# Task:
From the line that contains "Download Astra Premium Sites Version 1.3.17" down to the last line of the entries, repeat every line exactly. Do not carry over the pictures.

***** Given information

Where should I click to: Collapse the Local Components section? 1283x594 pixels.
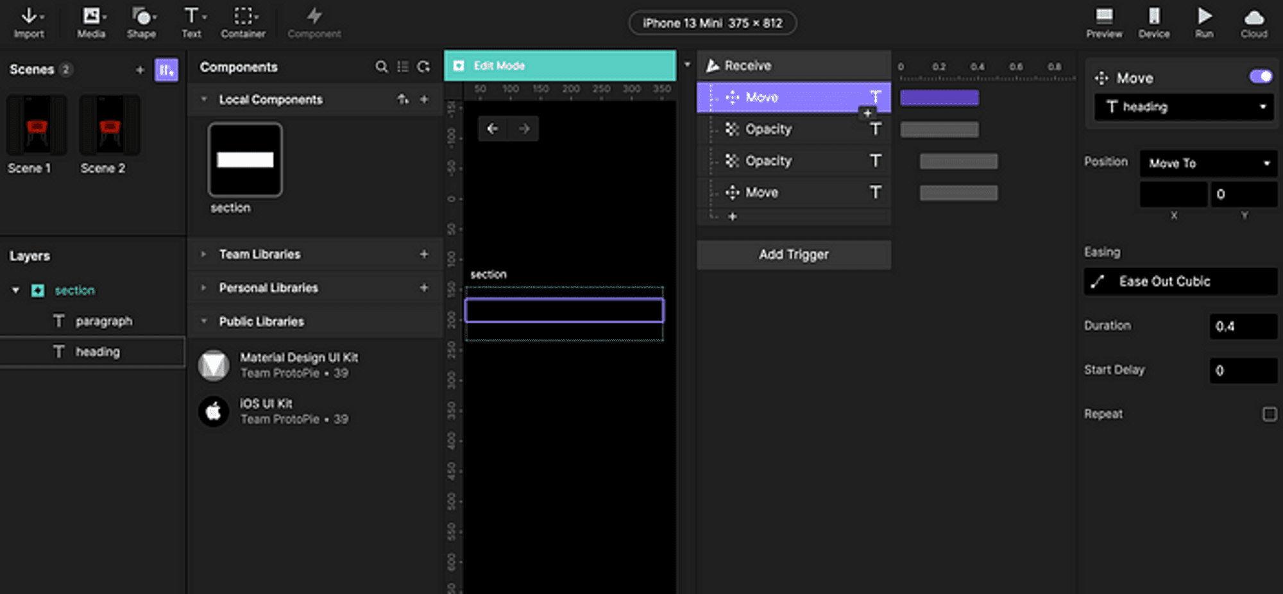pos(203,99)
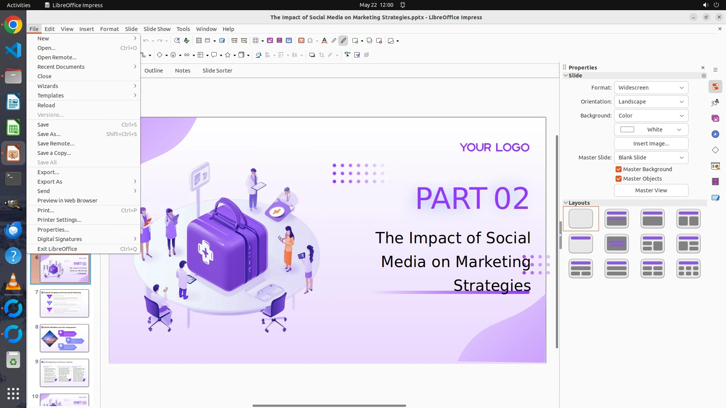
Task: Open the Master Slide dropdown
Action: [x=651, y=158]
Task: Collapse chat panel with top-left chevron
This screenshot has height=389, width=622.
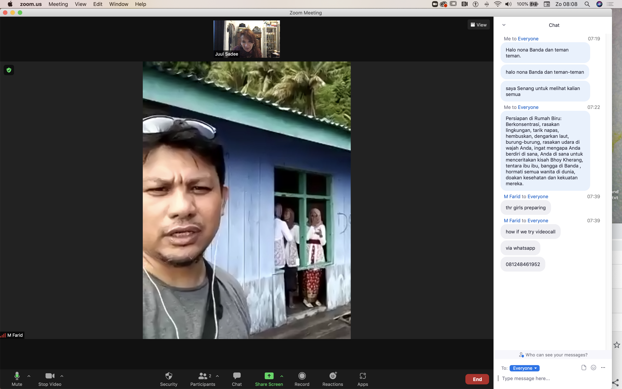Action: click(504, 25)
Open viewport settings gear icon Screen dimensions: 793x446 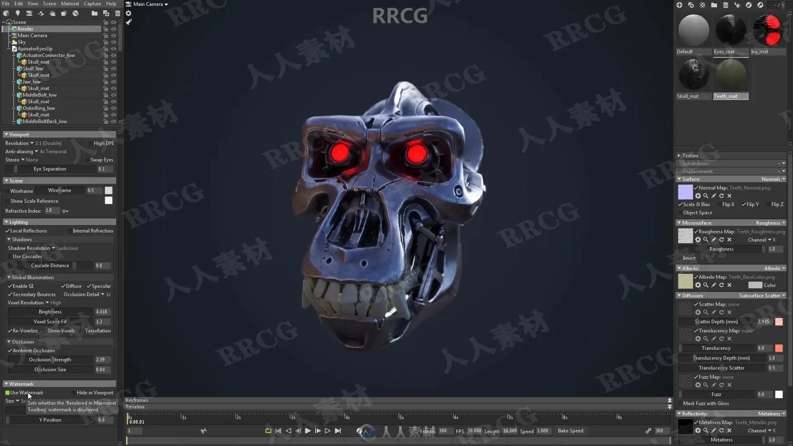[x=128, y=13]
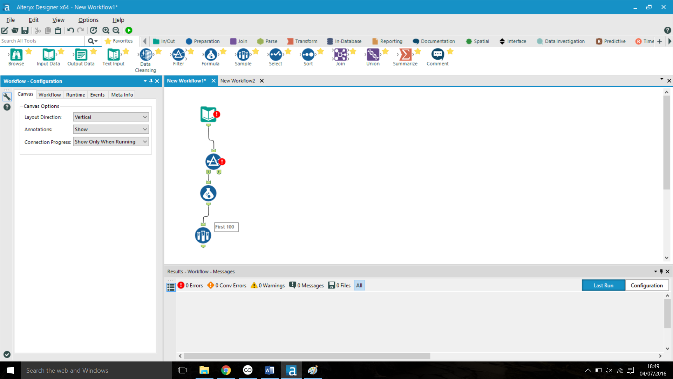Click the Configuration button in Results

(646, 285)
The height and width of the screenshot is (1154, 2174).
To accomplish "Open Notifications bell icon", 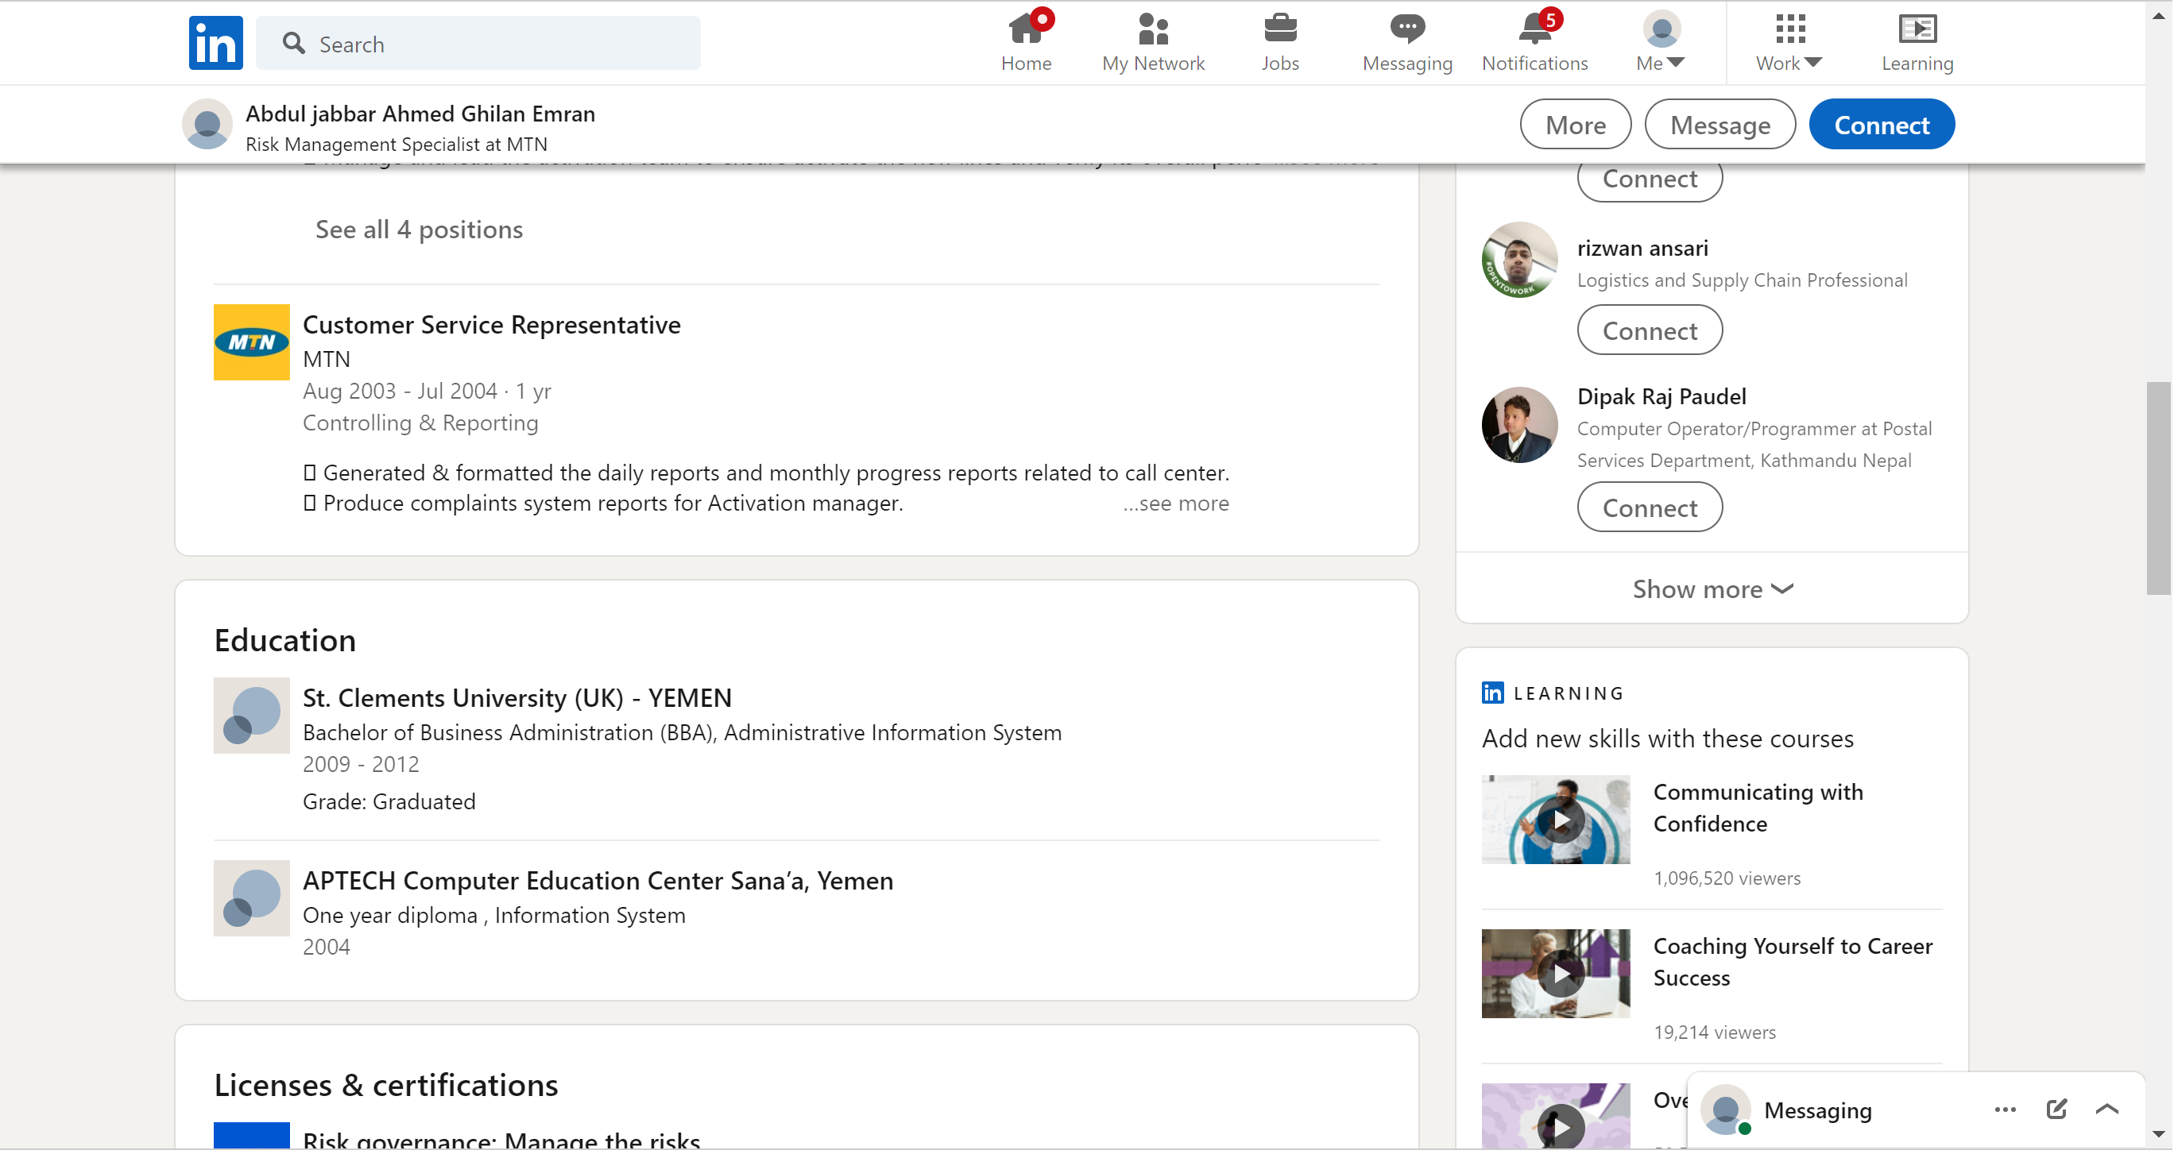I will click(x=1534, y=30).
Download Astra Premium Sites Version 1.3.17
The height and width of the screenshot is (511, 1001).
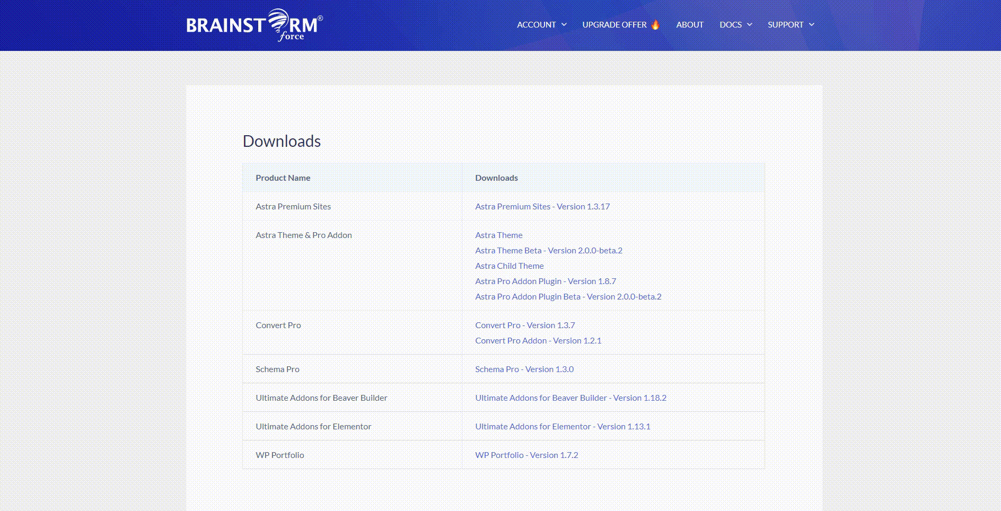coord(542,206)
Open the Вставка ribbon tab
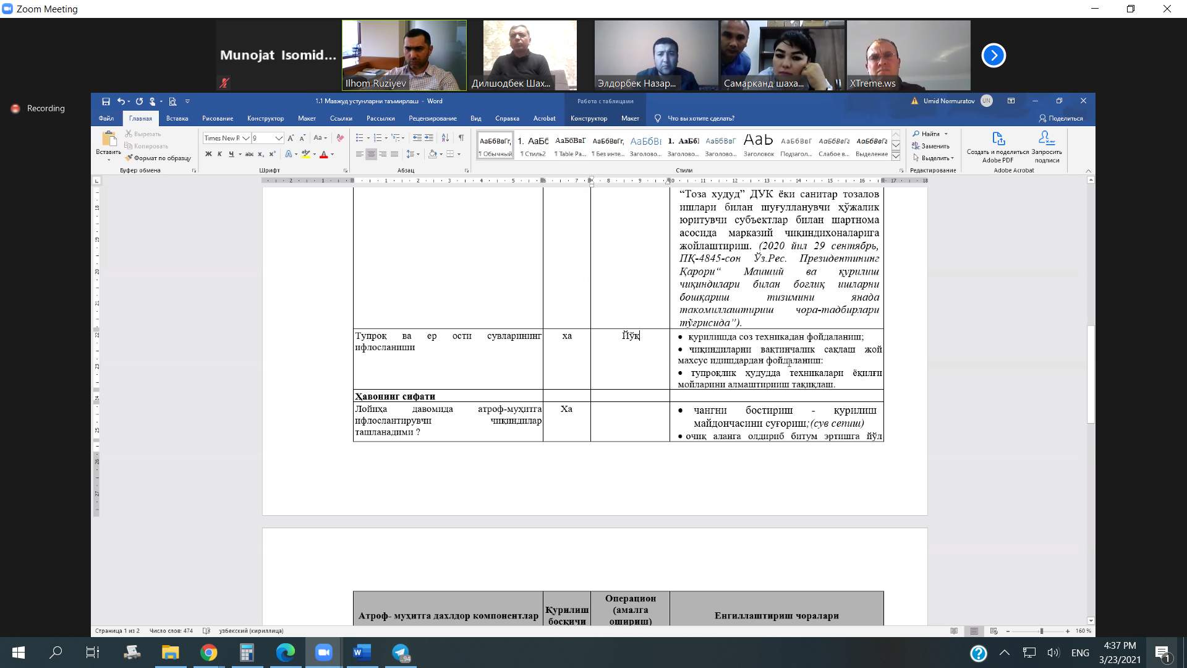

**********

# Problem solution:
Download Astra Premium Sites Version 1.3.17
The height and width of the screenshot is (511, 1001).
coord(542,206)
Open the Вставка ribbon tab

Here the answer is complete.